Pedaços de sonhos estão remendados e decoram o quarto, decoram a sala, decoram o quintal. Promessas desfeitas compõem a decoração, são expostas nas páginas escritas que estão dispostas em cima da mesa. Um amontoado de amores desfeitos estão expostos na estante como troféus e referenciam as tentativas de vivenciar algo pleno, algo real. E esses são os atributos da vida. Uma vasta gama de impossibilidades, de coisas quebradas e amontoadas. Essas são as conquistas obtidas em todas as tentativas, em todas as tratativas, em todas as narrativas e em todas as potencialidades exploradas enquanto percorremos a vida.

Como corpos vazios e sistemas restaurados, somos reprogramados a cada nova desilusão. As histórias de desamor crescem a cada novo dia. A cada nova impossibilidade, nos tornamos mais insensíveis. O plano é sobreviver depois de cada derrota para mostrarmos que somos além das falcatruas da vida. Estamos sujeitos a não desistir. Não podemos entregar as propostas não contempladas para o tempo, assim como não seremos bem recebidos se decidirmos expor toda morbidade que fermenta em nossas entranhas. O plano é seguir reprogramando até que o sistema consiga rodar sem travar, sem oscilar. O esperado é que, ao fim de cada dia, consigamos fazer um balanço sobre o pouco de humanidade que deixaremos morrer para que estejamos prontos para o amanhã. Precisamos operacionalizar a dor.

Cultivamos nossa desesperança expondo nossas derrotas.
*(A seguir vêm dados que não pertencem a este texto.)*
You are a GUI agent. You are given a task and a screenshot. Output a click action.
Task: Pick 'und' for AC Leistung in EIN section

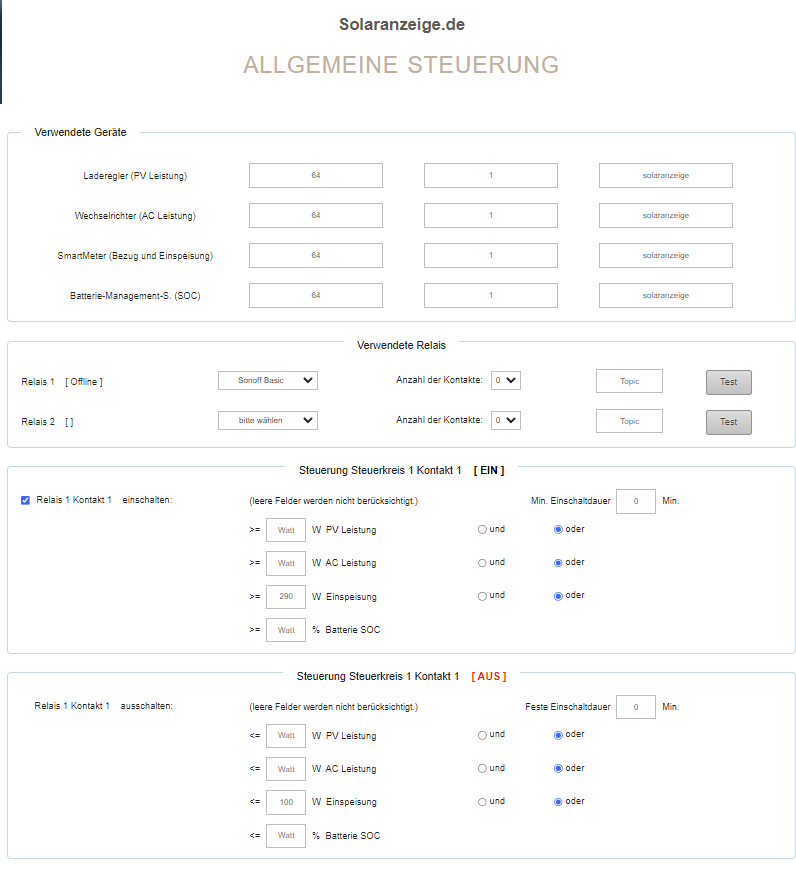[x=482, y=563]
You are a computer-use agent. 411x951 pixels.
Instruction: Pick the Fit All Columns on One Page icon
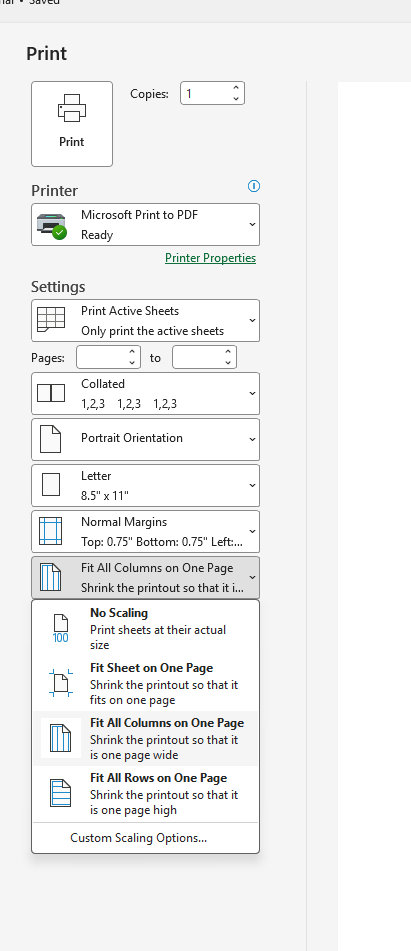(61, 738)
E não interessa se estamos aos frangalhos, se estamos no limite, se não conseguimos mais, se não queremos mais. Não importa se está doendo, se está ardendo, se está queimando ou se não existem remédios para tratar os sintomas. O sufocamento é coletivo, mas não existe apelo, não existe socorro, não existe ajuda. Estamos conectados a uma rede de tentativas diárias que está lentamente deixando de lado a humanidade para continuar caminhando por caminhos contrários. Tudo dói e a necessidade de mostrar autocontrole foi definida como prioridade. Não podemos flertar com a desistência, pois determinamos um pacto de resistência. Até quando é suportável colecionar sonhos que deixaram de ser sonhados? Até que ponto a dor é tolerável?

Não existiu delimitação de limites. Aprendemos que é fundamental suportar tudo que atente contra a nossa existência. Só podemos revidar se for devolvendo algo que não seja a dor. Só podemos revidar demonstrando que não doeu, que não corroeu, que não ceifou. Só podemos revidar se for seguindo com nossas vidas insignificantes, sem qualquer sintoma de mágoa ou rancor. Temos que engolir qualquer ataque e permanecer íntegros para a reprogramação: você é forte, você é indestrutível, você precisa permanecer em pé. Você pode viver sem comida, você pode viver sem remédios, você pode permanecer vivo sem ter acesso ao sistema de saúde, você consegue um bom emprego sem uma boa educação, você não precisa de um celular de última geração, você não precisa de um óculos para enxergar, você consegue estudar sem eletricidade, você pode ter uma higiene exemplar sem água, você não precisa de livros para ler e você pode se contentar com o que tem. Entoe seu mantra e engole a revolta. Não podemos dar novos significados para nossas tentativas de sobrevivência, pois já concluímos que é essa a concepção que precisamos para acreditarmos que estamos vivos.

Engole tudo que parece te ferir e vá se aprontar para o amanhã. Sem poder viver as plenitudes da vida, sem ter do que se orgulhar e sem poder cultivar uma revolução, seguimos os mesmos caminhos como uma única e estável rede. Não falo de uma rede de apoio. Falo sobre uma rede de conformação. Fomos devidamente reprogramados e a cada novo dia matamos um pedacinho da nossa humanidade. Tivemos opções de pleitear um levante, mas escolhemos a facilidade de permanecer amontoando sonhos em cada reprogramação.